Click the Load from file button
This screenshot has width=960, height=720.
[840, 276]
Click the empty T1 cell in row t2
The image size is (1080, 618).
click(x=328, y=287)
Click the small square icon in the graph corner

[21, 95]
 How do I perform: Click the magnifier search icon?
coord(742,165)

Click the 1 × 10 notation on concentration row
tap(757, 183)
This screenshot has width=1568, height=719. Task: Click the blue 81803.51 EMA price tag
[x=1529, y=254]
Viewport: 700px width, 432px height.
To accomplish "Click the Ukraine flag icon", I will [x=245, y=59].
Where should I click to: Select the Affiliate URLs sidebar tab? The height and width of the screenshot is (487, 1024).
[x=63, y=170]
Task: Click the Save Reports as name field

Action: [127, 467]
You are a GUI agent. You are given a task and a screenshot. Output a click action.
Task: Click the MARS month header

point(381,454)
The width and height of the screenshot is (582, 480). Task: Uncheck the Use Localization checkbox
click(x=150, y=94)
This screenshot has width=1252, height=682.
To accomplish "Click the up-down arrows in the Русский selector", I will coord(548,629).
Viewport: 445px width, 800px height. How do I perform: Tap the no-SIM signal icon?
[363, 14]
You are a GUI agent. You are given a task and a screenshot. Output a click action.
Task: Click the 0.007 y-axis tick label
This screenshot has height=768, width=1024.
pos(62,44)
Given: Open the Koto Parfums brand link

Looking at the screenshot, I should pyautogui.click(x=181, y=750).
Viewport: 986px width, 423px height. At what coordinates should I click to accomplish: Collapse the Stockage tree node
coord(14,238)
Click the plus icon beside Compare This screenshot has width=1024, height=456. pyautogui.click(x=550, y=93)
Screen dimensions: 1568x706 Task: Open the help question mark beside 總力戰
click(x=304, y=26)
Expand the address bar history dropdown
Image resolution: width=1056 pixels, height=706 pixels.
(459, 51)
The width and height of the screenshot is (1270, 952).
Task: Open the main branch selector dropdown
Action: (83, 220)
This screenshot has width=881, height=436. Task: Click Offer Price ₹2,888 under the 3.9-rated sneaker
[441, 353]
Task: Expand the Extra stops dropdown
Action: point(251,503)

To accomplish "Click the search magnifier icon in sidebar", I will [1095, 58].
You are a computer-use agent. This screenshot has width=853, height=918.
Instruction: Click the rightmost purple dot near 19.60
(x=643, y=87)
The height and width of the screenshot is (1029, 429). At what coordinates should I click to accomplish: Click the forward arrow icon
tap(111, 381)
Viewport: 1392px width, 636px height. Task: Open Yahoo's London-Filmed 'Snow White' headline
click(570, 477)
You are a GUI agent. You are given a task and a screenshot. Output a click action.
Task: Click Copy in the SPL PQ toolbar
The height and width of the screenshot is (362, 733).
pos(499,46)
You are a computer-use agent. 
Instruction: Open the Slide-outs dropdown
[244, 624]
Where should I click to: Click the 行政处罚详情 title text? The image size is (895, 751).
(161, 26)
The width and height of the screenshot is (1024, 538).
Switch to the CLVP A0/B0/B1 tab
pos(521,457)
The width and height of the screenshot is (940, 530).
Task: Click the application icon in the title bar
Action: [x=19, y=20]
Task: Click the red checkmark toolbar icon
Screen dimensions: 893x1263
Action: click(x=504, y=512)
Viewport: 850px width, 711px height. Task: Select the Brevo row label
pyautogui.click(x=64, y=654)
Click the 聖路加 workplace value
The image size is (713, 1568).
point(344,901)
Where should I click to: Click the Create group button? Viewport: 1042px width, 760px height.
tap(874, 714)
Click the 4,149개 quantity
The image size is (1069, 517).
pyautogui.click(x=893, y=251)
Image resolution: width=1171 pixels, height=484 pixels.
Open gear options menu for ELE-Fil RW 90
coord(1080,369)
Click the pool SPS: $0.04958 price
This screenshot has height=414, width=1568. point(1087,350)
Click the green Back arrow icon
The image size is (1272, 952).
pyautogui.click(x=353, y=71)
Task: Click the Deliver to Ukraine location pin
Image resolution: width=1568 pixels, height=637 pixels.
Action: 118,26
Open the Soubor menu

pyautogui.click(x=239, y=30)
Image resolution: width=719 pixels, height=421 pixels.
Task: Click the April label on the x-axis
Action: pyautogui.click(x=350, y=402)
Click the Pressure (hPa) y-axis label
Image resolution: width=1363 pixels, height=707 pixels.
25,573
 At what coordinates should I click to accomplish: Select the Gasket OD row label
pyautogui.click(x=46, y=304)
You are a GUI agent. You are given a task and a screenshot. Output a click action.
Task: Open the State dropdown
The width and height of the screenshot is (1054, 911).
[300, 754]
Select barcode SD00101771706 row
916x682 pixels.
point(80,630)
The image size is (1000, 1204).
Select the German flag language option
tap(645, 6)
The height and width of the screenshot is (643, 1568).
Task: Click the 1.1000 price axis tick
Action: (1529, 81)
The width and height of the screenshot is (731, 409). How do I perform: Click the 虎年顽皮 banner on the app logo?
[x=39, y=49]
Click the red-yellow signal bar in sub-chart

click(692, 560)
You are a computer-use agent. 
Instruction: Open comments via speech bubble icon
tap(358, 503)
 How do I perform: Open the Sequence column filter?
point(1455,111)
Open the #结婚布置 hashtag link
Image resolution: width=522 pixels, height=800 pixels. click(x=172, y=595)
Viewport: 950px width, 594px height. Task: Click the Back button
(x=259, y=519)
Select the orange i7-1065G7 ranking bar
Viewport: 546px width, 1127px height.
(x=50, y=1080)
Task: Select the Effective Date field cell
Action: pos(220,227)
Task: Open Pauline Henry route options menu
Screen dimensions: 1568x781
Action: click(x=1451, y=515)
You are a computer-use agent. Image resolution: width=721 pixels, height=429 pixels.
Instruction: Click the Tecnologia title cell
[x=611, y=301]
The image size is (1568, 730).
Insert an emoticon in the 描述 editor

(TASK OBJECTIVE) Show all lines from the records above where the word "toolbar" occurs.

(EXPECTED ANSWER)
Task: Click Copy in the SPL PQ toolbar
Task: Click the red checkmark toolbar icon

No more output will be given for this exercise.